Federal highway in Germany

The Bundesstraße 6n is a German federal road that runs east-west from the Vienenburg district of Goslar to Bernburg, where it connects to the A14. It was originally planned to be the A 36 motorway.
It is intended to have four lanes running from the A 395 near Vienenburg through Wernigerode, Blankenburg, Quedlinburg, Aschersleben over the A 14 to Bernburg (Saale).

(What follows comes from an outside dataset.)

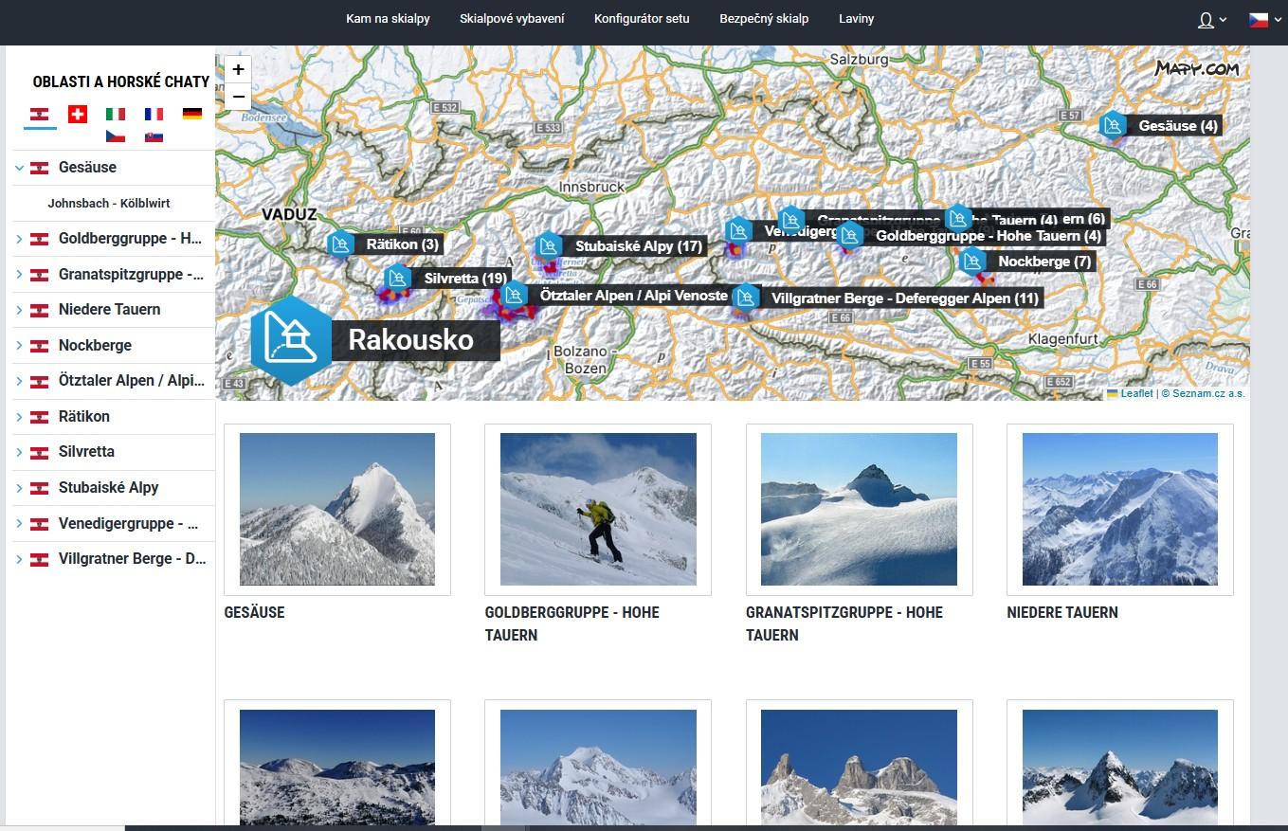Image resolution: width=1288 pixels, height=831 pixels.
Task: Go to the Laviny menu item
Action: [856, 19]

The designation B 6n has been given to distinguish it from the old B 6 and B 185 during the planning and construction phase. After it is opened to traffic and the old Bundesstraße is downgraded to a Landesstraße or Kreisstraßen the B 6n will be renumbered the B 6 from Goslar to Aschersleben, the remaining section to the A 14 will become the B 185. For the most part the signs have already been changed accordingly.

== Route ==
The B 6n is signed off the A 14 (Magdeburg–Halle/Leipzig) motorway at Bernburg motorway junction and, after Braunschweig (Brunswick), it joins the A 395 at the Vienenburg three-way interchange (Autobahndreieck). It is thus intended to link these two motorways and create a new east–west axis. It is also intended to relieve traffic on the A 2 by providing an alternative route. The B 6 is being downgraded; indeed it already has been in those sections where the B 6n has already been built and is no longer signed as a Bundesstraße or federal road.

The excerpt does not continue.